Member of the Tennessee House of Representatives from the 15th district
- In office January 9, 1979 – January 11, 1983
- Preceded by: William B. Nolan
- Succeeded by: Pete Drew

Personal details
- Born: Sharon Joyce Bell June 30, 1944 Birmingham, Alabama, U.S.
- Died: October 27, 2024 (aged 80)
- Party: Republican
- Education: Auburn University University of Tennessee (JD)
- Occupation: Politician; judge; lawyer;
- Website: House website

= Sharon Bell =

American politician (1944–2024)

Sharon Joyce Bell (June 30, 1944 – October 27, 2024) was an American politician and jurist from the state of Tennessee. She served as a Republican member of the Tennessee House of Representatives from 1978 to 1982.

==Life and career==
Born in Birmingham, Alabama, Bell earned a bachelor's degree from Auburn University, then a law degree from the University of Tennessee. She then took up the practice of law in the Knoxville area.
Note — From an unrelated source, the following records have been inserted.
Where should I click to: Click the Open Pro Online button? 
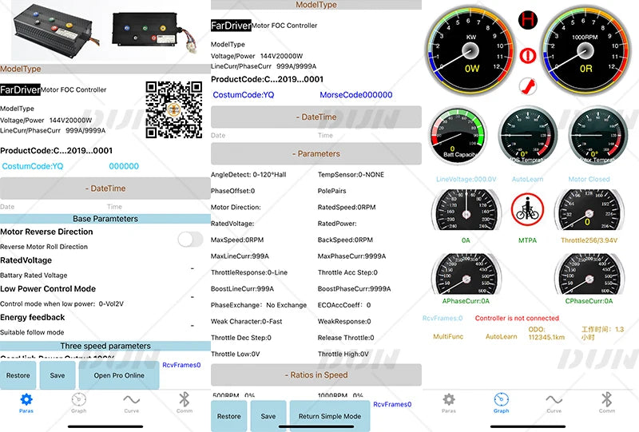119,375
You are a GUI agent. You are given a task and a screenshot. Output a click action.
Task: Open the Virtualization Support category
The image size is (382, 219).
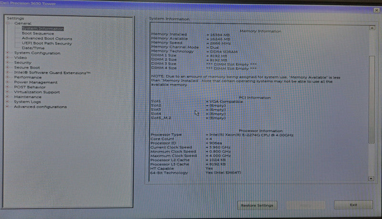(x=37, y=92)
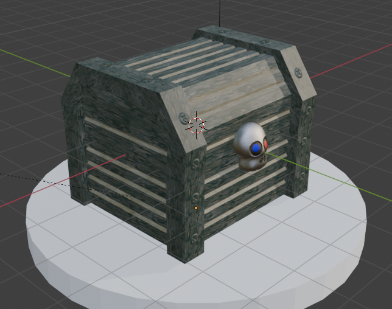
Task: Click the vertical black line above the chest
Action: tap(219, 15)
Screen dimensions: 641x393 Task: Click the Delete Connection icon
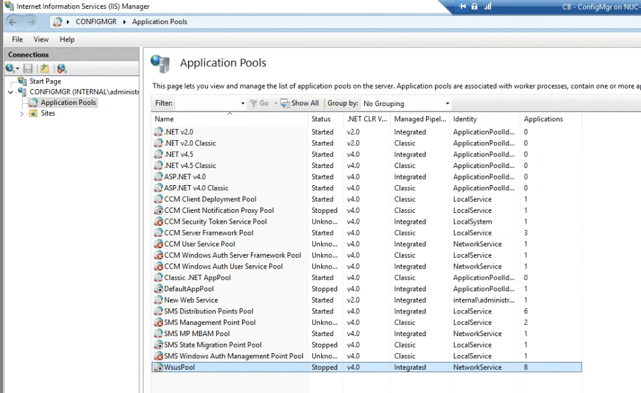click(61, 68)
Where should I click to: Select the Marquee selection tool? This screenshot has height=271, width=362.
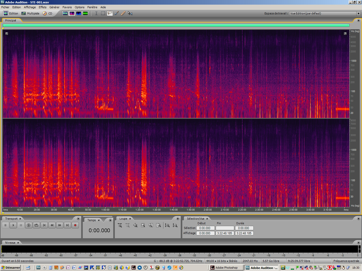tap(103, 13)
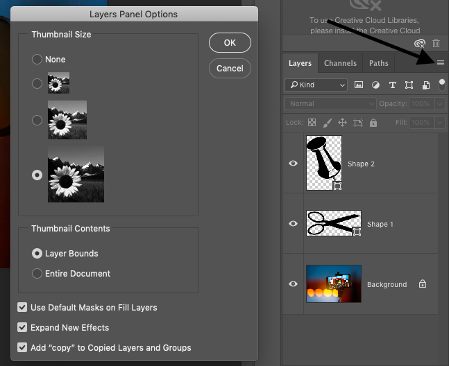Image resolution: width=449 pixels, height=366 pixels.
Task: Uncheck Use Default Masks on Fill Layers
Action: 23,307
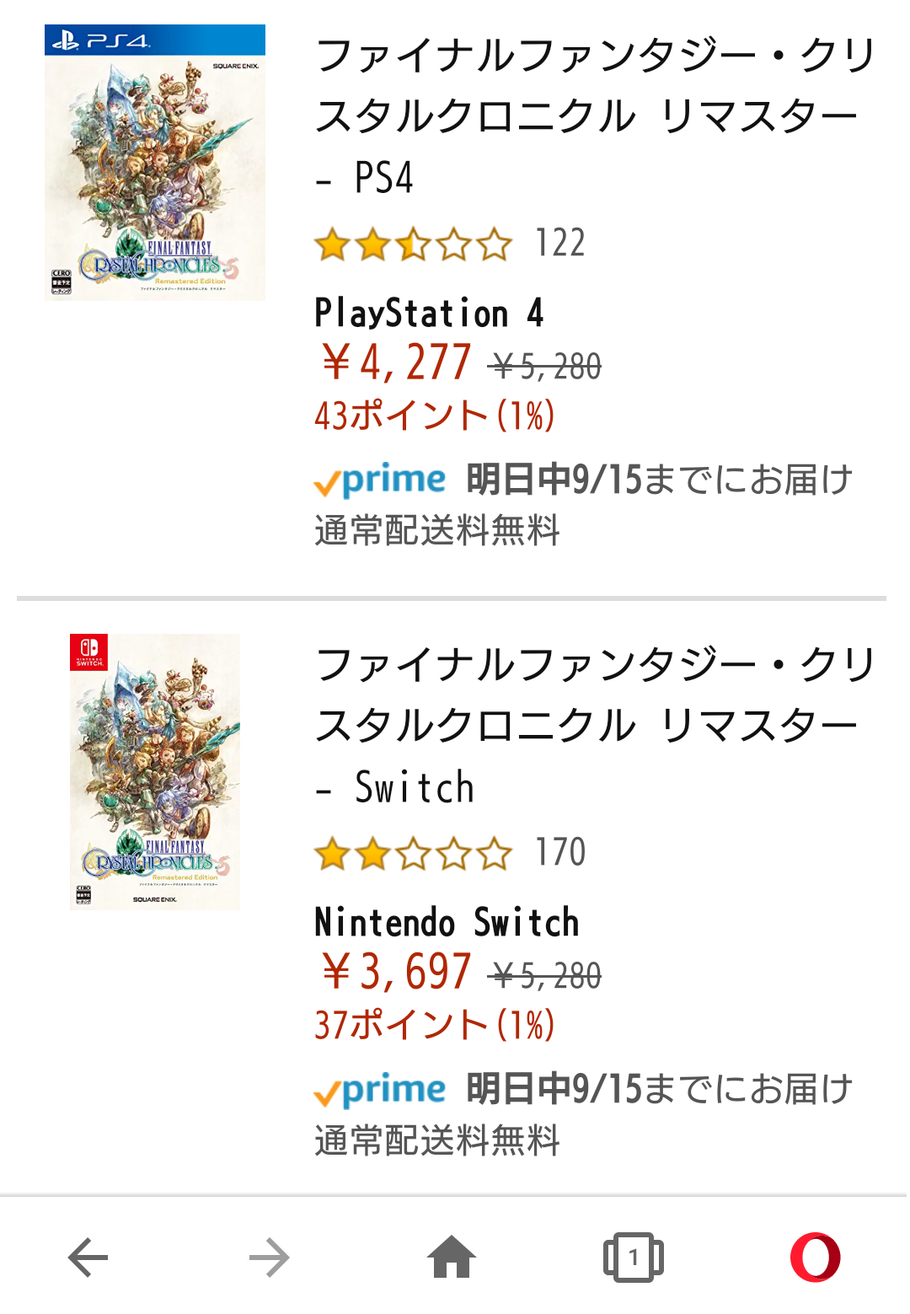
Task: Tap the browser back arrow
Action: coord(88,1258)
When she was elected to the Tennessee House of Representatives in 1978, she was one of only four women members, and was the only Republican woman in the chamber. In 1982, she was elected judge of the Knox County General Sessions Court, then in 1986, she became the first female chancellor in Tennessee, and she would sit on the Knox County Chancery Court Division III until her retirement in 2006. She died at the age of 80 on October 27, 2024.